## Instrução A
Traduza para o inglês a frase "Não morre aquela que deixou na terra a melodia de seu cântico na música de seus versos.", que aparece no texto de homenagem à poeta de Goiás.
## Instrução B
Segundo o texto de homenagem à poeta de Goiás, por que ela nunca morreu? Responda em uma a três frases.
## Instrução C
Continue o texto de homenagem à poeta de Goiás a partir da última frase apresentada.

## Texto fornecido

# # # #

Qual pedra? Ouro. Qual ouro? O que fundou sua cidade e nosso Estado. O “ouro que não sofre as oscilações do mercado”, como Carlos Drummond de Andrade definiu a poesia feita pela velha mais bonita de Goiás, em correta autodefinição. Que namorava as estrelas, se dava bem com o rio e tinha segredo com os morros.

Morreu quando? Nunca. Não morre aquela que deixou na terra a melodia de seu cântico na música de seus versos. Em 10 de abril de 1985, aos 95 anos, virou obra de arte, busto de bronze e namoradeira esculpida na janela da Casa Velha, que seu trisavô comprou há cerca de 200 anos. Daquele pedestal, atravessa os dias a observar quem atravessa a ponte.

# # # #

## Amostra dos registros
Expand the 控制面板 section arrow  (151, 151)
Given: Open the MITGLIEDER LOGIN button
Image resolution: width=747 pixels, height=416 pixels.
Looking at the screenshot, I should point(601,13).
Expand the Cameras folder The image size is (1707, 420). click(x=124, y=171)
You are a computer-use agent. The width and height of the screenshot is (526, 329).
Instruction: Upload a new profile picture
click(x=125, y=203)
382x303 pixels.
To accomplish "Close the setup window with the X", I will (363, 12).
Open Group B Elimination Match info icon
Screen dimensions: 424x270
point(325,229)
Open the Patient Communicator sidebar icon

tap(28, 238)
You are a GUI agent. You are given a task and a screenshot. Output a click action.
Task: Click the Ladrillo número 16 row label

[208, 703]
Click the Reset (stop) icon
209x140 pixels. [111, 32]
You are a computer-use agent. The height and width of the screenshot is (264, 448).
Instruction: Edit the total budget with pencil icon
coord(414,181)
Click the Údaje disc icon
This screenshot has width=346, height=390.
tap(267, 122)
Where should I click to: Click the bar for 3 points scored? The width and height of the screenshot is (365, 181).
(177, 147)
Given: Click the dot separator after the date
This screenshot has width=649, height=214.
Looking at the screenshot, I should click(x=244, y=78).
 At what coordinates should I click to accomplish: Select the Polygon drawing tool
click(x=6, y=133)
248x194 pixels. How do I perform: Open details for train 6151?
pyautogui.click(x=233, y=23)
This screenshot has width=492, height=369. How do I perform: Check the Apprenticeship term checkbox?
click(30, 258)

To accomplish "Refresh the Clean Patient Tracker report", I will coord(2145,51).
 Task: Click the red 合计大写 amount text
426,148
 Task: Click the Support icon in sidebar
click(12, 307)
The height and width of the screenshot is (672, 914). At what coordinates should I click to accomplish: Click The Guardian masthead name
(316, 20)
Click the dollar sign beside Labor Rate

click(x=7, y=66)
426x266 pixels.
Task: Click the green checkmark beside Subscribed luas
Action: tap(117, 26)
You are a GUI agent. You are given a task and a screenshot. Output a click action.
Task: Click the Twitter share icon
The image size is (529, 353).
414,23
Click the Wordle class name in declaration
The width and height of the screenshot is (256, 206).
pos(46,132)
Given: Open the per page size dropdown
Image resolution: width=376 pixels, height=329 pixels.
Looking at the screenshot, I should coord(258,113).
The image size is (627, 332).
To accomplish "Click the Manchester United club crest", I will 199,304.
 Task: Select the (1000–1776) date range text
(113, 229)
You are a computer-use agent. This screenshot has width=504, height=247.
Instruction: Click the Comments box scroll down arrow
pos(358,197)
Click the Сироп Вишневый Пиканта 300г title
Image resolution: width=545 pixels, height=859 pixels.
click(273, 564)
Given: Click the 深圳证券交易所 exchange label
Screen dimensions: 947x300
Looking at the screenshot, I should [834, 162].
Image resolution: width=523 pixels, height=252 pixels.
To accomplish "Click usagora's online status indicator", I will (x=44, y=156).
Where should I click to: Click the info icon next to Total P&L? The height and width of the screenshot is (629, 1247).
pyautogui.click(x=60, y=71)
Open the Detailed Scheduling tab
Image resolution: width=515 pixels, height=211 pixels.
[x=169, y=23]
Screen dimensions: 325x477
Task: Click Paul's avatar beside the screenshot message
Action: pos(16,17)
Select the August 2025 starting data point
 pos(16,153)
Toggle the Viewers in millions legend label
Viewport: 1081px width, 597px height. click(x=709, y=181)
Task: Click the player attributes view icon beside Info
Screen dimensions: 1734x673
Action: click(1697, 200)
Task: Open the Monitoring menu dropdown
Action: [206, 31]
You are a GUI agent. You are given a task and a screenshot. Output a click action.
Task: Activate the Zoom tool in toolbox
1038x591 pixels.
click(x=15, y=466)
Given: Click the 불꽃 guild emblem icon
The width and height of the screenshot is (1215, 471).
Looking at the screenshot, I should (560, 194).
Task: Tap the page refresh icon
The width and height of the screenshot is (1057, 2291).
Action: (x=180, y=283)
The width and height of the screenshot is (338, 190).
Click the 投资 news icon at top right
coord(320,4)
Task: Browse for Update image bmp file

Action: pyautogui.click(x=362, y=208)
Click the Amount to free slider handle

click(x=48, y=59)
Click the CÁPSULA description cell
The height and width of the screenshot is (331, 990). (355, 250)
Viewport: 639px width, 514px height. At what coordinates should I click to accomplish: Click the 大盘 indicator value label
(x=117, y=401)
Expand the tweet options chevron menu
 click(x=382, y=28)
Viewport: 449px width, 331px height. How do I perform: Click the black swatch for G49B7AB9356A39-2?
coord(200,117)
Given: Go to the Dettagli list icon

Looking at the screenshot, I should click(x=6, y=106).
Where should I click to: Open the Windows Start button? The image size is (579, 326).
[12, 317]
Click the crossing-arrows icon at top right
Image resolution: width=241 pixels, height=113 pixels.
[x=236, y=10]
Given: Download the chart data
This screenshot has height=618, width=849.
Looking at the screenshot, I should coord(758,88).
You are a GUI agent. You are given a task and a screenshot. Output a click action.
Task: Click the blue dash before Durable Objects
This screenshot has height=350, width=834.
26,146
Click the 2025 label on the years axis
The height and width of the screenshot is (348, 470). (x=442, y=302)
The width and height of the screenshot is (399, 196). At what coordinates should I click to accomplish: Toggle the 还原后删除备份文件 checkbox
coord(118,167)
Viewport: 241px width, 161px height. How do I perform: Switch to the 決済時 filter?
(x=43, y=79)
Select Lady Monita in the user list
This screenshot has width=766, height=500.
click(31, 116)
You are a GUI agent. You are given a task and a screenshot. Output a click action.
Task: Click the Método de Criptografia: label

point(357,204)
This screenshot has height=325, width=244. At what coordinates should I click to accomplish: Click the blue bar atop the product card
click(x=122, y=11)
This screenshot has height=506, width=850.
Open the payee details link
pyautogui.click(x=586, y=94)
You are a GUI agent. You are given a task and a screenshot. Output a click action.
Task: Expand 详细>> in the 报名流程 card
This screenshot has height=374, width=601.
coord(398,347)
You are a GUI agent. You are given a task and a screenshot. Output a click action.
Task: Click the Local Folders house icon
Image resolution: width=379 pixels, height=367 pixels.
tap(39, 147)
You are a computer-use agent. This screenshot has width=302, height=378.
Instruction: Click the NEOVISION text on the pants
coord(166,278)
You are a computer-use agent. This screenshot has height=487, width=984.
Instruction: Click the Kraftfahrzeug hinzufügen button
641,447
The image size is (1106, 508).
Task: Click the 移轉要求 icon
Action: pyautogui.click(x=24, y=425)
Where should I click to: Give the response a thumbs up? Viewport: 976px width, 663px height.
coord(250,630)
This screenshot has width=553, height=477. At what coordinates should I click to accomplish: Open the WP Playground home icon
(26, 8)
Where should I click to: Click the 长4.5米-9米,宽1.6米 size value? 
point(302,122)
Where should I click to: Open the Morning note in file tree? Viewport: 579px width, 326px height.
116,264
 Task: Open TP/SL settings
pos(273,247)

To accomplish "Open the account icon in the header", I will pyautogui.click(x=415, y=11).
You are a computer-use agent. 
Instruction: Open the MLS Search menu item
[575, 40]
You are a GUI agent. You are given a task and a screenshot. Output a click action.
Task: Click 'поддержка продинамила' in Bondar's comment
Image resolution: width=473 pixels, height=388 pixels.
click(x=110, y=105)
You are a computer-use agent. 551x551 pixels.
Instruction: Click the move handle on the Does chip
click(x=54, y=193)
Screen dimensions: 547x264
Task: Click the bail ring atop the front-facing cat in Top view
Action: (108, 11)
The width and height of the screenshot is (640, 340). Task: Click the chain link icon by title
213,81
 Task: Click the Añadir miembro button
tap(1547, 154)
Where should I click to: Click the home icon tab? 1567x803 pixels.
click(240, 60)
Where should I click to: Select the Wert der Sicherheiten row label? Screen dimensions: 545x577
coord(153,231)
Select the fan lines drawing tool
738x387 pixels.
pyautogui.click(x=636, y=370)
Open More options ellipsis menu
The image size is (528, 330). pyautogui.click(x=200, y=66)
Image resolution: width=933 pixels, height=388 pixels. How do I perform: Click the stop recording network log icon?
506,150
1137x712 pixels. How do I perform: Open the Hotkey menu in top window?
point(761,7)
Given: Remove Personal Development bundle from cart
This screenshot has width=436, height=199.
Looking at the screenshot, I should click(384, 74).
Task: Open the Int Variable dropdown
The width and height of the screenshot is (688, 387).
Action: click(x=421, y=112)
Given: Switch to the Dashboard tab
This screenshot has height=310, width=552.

# # # #

## Resposta esperada A
She does not die who left on earth the melody of her song in the music of her verses.

## Resposta esperada B
O texto afirma que ela nunca morreu porque não morre aquela que deixou na terra a melodia de seu cântico na música de seus versos.

## Resposta esperada C
Virou o século escrevendo, logo começou a publicar, cedo se casou com um advogado antecessor meu na Secretaria de Segurança do Estado, ele no início e eu no fim do século 20. Nas 5 décadas de viuvez, foi de vendedora de livros a autora de best-sellers –para os padrões de tiragem de poesia nacional. Depois, lançou a rede naquela lua que lhe batia à janela, andava catando as estrelas e recolhia experiências que viraram histórias.

Em 1980, um colégio meu vizinho em Goiânia, o Gonçalves Ledo, realizou gincana com seus secundaristas, como eram chamados os estudantes do que hoje é o ensino médio. Um grupo foi à Cidade de Goiás e a convidou para representar o 1º ano técnico em administração. Topou. Sacolejaram nos 260 km de estrada ruim, ida e volta do interior à capital, 7 em um Fusca. Ainda assim, a já nonagenária poeta chegou alegre, declamou com sua maravilhosa e inconfundível voz e deu a vitória ao 1º A, eternizando-se na mente daquela moçada 4 anos antes de entrar na Academia Goiana de Letras.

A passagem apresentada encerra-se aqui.